Apprezzo quei paesi in cui “copiare” agli esami è considerato una pratica eticamente scorretta, se non un vero e proprio reato, mentre da noi è vista quasi con simpatia. Quel che è davvero curioso è che in Italia non si fa che parlare di “merito” e “meritocrazia”, il che significa premiare i meritevoli, i più bravi e volenterosi...


Assurdo parlare di meritocrazia in una scuola che premia i copioni

da Quaderni Cannibali

del 28 luglio 2011

 

          Detesto quella forma di provincialismo che è l’esterofilia, ma apprezzo quei paesi in cui “copiare” agli esami è considerato una pratica eticamente scorretta, se non un vero e proprio reato, mentre da noi è vista quasi con simpatia.

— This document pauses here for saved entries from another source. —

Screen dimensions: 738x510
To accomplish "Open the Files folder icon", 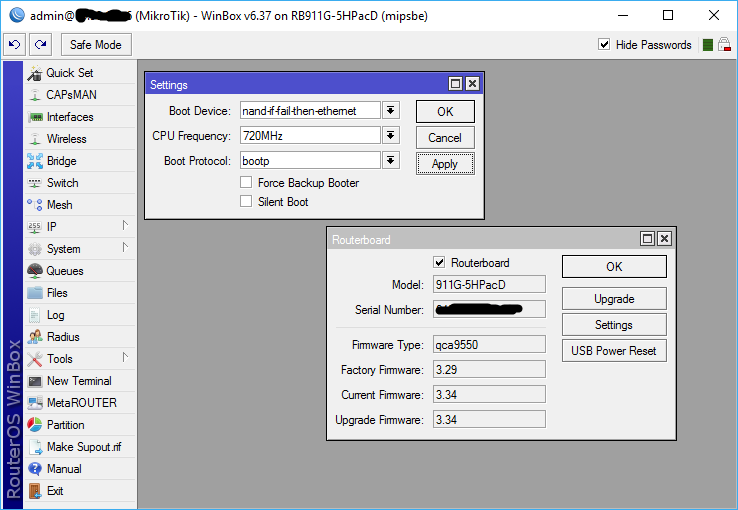I will click(35, 293).
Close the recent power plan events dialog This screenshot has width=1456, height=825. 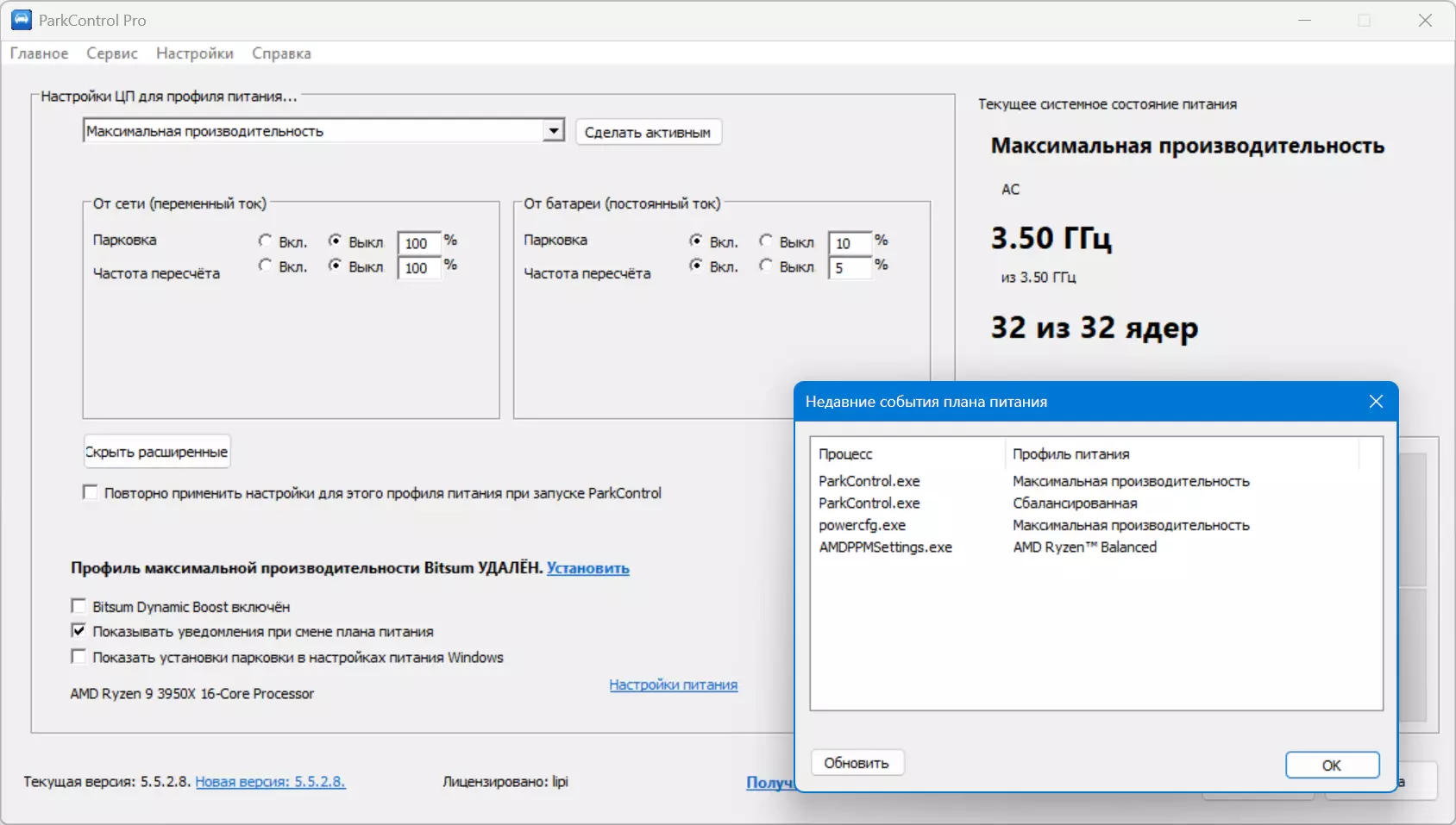(x=1375, y=402)
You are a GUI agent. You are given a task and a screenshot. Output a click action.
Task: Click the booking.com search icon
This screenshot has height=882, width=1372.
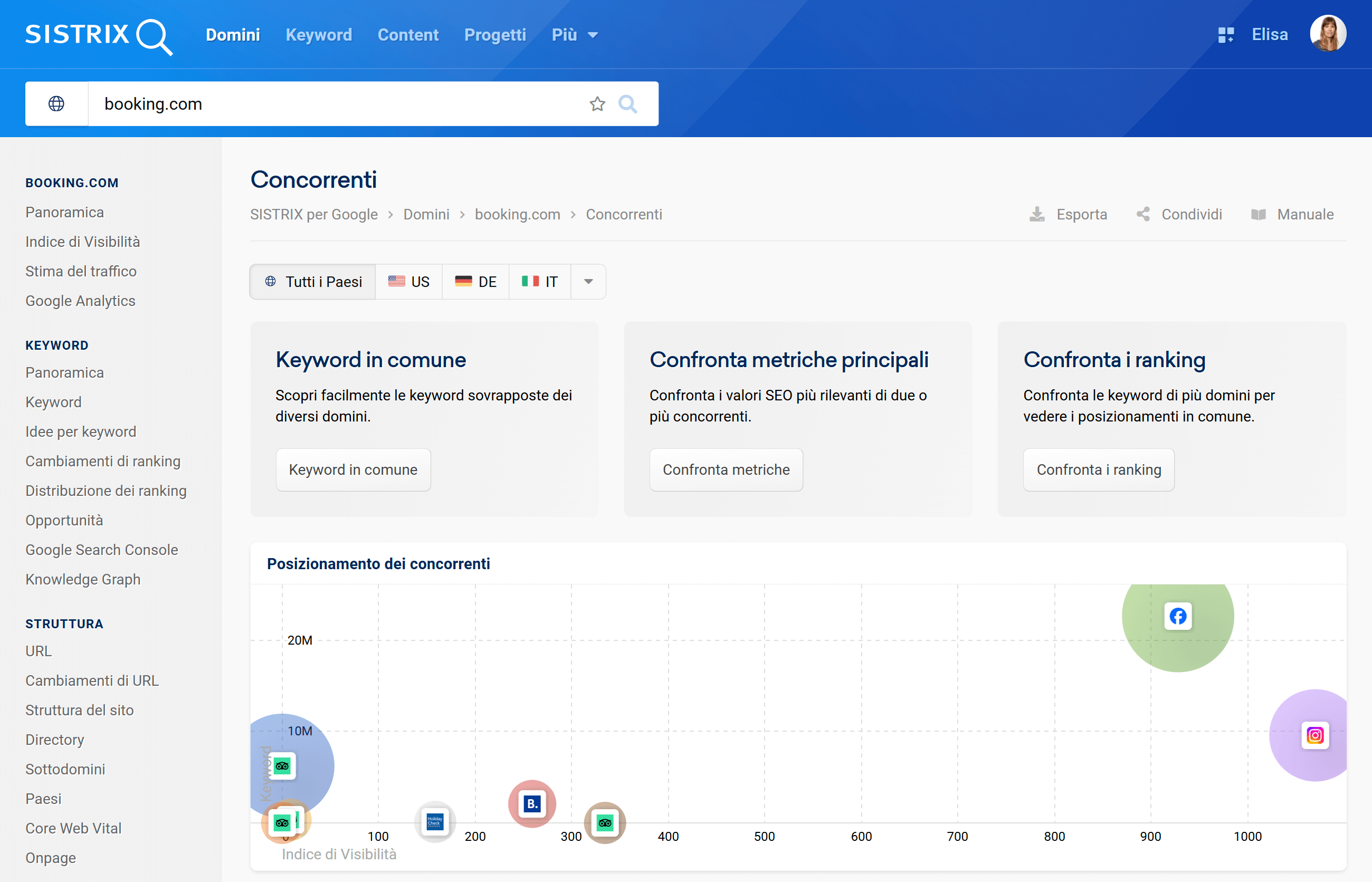(x=627, y=102)
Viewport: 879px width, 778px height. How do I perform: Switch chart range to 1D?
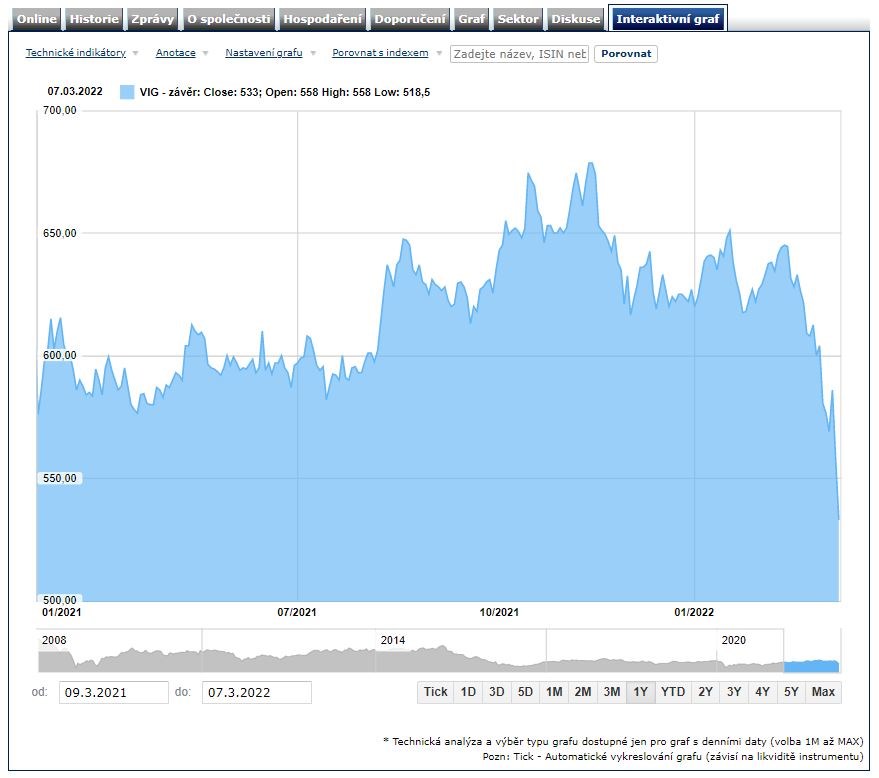click(467, 692)
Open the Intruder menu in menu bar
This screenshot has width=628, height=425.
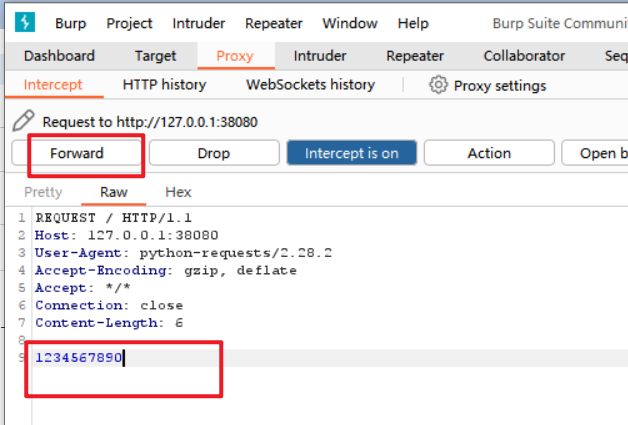coord(199,23)
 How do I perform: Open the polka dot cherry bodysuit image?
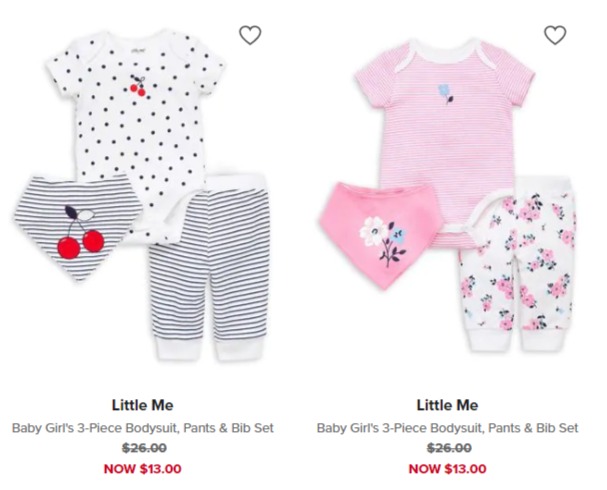coord(135,116)
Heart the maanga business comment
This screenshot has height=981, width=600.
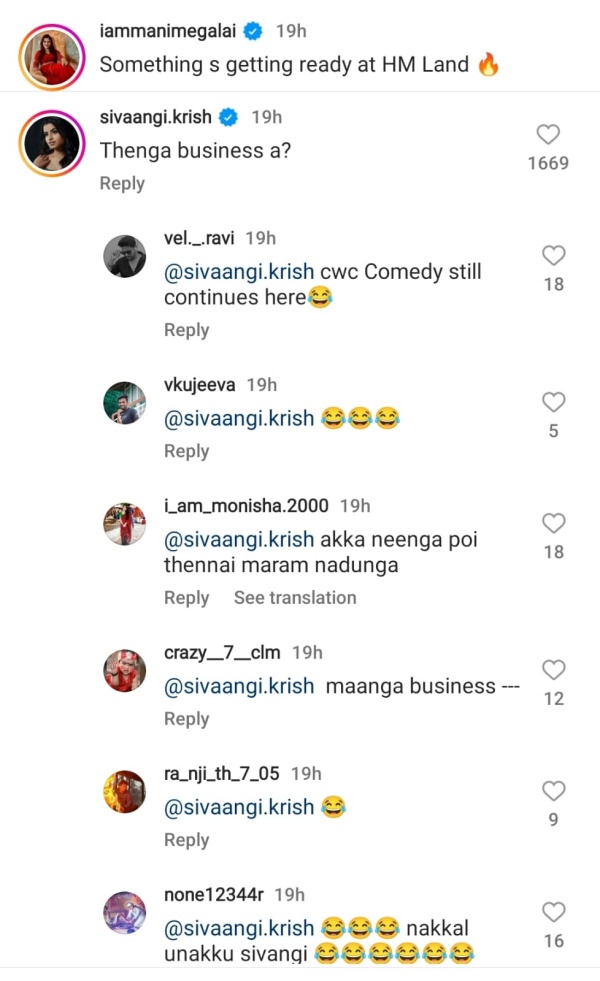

          Non posso dimenticare che un presidente del Consiglio e un presidente di Confindustria si sono vantati di essere stati abilissimi a copiare. Eppure dovrebbe essere evidente a chiunque che approfittare delle prestazioni di una persona più capace – e poco importa se con il suo consenso – per ottenere una valutazione non meritata, è scorretto e, in certi casi, molto grave. In un concorso può significare rubare il posto a qualche “fesso” più capace e meritevole e quindi si tratta di un’azione immorale e di un vero e proprio reato.

          Quel che è davvero curioso è che in questi tempi in Italia non si fa che parlare di “merito” e “meritocrazia”, il che – se le parole hanno ancora un senso – significa premiare i meritevoli, i più bravi e volenterosi, e farla finita con la prassi per cui tutti vanno avanti indipendentemente dalle loro capacità e prestazioni. Si mettono in piedi progetti per individuare e premiare i “migliori” insegnanti e le scuole “migliori”. Poi però si viene a sapere che la prassi di copiare durante gli esami non soltanto dilaga ma viene favorita o addirittura promossa da certi insegnanti. Mi raccontano – e la fonte è attendibile – che in un liceo importante l’insegnante (per giunta vicepreside) che sorvegliava la prova di matematica di maturità ha dato il posto in cattedra allo studente notoriamente migliore e poi, quando questi ha risolto il problema ha passato la soluzione a tutti. Nelle prove di latino, l’insegnante ha “scaricato” la traduzione da internet e l’ha trasmessa ai candidati. È da immaginare quali risultati avrebbe dato il progetto sperimentale del ministero (premiare i migliori insegnanti scelti dal preside e da due colleghi eletti)…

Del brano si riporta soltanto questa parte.